▶ **Text section**:
■ ■ ■
Russia is one of the world's major exporter of energy resources, while China is major importer, hence bilateral energy cooperation has "broad prospects", Hu told RTR and Interfax.

Russian oil major Yukos and China's National Petroleum Corp have signed a $150 billion oil deal to pave the way for a pipeline to China to ship up to 700 million tons of oil from 2005 to 2030. Under the agreement, CNPC will buy up to 5.13 billion barrels of Russian oil, worth $150 billion, between 2005 and 2030. The $2.5 billion pipeline will run from Russia's Western Siberian field to China's Daqing.

The two countries also agreed to strengthen their defense cooperation. Chinese Defense Minister General Cao Gangchuan met with his Russian counterpart on May 30 to discuss arms trade, ties between the two countries' militaries and global conflicts. Cao, who accompanied Hu, told reporters after meeting with Defense Minister Sergei Ivanov that the Russian-Chinese summit was a "complete success".
■ ■ ■
▶ **Data listing**:
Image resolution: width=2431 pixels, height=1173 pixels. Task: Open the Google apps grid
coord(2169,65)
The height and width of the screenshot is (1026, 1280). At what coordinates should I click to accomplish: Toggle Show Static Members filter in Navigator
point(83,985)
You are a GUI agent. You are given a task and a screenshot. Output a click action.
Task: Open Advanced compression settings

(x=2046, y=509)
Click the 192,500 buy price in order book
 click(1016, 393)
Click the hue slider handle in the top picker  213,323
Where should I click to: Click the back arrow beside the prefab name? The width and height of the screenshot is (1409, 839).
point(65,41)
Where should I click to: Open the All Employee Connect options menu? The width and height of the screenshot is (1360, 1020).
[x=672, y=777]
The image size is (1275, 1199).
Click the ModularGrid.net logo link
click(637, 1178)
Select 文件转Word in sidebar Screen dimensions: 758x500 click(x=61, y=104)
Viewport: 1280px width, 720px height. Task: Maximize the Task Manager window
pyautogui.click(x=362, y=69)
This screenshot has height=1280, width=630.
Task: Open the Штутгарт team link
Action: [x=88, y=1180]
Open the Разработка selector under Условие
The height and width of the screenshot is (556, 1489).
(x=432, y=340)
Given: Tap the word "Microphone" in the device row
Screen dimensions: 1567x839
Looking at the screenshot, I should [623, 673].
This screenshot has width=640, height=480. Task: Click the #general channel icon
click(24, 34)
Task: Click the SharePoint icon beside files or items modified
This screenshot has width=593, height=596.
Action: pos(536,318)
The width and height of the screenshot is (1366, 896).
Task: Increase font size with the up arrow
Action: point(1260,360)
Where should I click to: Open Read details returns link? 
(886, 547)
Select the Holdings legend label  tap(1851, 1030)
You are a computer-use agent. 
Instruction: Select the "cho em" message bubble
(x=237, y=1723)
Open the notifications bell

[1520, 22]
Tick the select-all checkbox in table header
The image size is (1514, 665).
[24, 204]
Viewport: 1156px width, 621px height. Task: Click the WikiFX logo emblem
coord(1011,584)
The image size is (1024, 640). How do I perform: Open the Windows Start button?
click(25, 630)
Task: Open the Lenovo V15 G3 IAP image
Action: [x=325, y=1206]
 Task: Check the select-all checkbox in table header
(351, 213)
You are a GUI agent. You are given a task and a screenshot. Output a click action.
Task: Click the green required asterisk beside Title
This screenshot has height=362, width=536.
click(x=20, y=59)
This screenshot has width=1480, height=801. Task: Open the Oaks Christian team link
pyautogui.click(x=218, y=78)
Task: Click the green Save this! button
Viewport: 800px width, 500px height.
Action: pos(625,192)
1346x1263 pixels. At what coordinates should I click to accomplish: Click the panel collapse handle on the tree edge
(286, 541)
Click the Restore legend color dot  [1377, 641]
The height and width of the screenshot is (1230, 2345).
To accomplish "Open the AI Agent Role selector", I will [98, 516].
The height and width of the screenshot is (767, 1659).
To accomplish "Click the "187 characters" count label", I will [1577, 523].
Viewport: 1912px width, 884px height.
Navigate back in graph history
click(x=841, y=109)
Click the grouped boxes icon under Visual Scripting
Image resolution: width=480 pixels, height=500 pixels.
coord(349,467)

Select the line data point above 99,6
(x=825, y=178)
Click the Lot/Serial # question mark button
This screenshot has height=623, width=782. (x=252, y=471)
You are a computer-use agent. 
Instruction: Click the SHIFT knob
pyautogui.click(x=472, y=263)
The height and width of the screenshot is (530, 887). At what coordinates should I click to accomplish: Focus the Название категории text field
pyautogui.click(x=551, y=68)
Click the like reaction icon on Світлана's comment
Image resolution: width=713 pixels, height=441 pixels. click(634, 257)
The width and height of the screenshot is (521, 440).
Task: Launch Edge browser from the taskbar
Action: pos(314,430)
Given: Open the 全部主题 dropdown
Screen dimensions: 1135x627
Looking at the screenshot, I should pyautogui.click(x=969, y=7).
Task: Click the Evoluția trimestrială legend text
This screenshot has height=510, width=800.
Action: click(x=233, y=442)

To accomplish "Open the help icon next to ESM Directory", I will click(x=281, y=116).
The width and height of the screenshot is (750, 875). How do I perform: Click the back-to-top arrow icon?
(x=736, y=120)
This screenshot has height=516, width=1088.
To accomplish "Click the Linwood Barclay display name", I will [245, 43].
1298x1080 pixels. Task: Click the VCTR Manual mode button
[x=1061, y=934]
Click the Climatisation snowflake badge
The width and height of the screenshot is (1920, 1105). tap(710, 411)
■ ■ ■
▶ **What to work on**:
a: In the text on Russian-Chinese cooperation, which two companies signed the $150 billion oil deal?
b: Continue the text on Russian-Chinese energy and defense cooperation, starting after its final sentence.

▶ **Responses by task**:
a: Russian oil major Yukos and China's National Petroleum Corp (CNPC).

b:
"As defense ministers, we agreed that we will make joint efforts to widen our bilateral cooperation," Cao said after talks with Ivanov. "I am glad to note that Russian-Chinese relations are developing very positively, and that this includes the important military sphere," Ivanov told Cao at the start of the meeting. Neither he nor Cao would give any details after the talks.

China has become the top customer for Russia's arms industry, purchasing billions of dollars worth of jets, missiles, submarines and other military hardware. India is the second largest importer of Russian-made arms.

Indeed, the leaders of the world's two most populous nations met directly. On May 31, Hu met Indian Prime Minister Atal Bihari Vajpayee in St Petersburg. Vajpayee reportedly introduced new Indian initiatives to normalize relations with Pakistan, while Hu invited Vajpayee to visit China on June 22-26, according to RIA.

Meanwhile, Russia and India vowed to increase bilateral cooperation, including joint military exercises and space programs. After a dinner banquet for the foreign guests marking the 300th anniversary of St Petersburg, Putin's hometown, Putin met Vajpayee on May 30.

"We are working together in the most sensitive areas. I am not speaking only of economic cooperation ... but also of developing military-technical cooperation, cooperation in space," Putin said. Putin stated that the two nations "cooperate in most sensitive areas", including space program. Vajpayee reportedly retorted that "our cooperation in various spheres is going very well. Russia is our trusted friend, and we are very good friends and we have high hopes in Russia."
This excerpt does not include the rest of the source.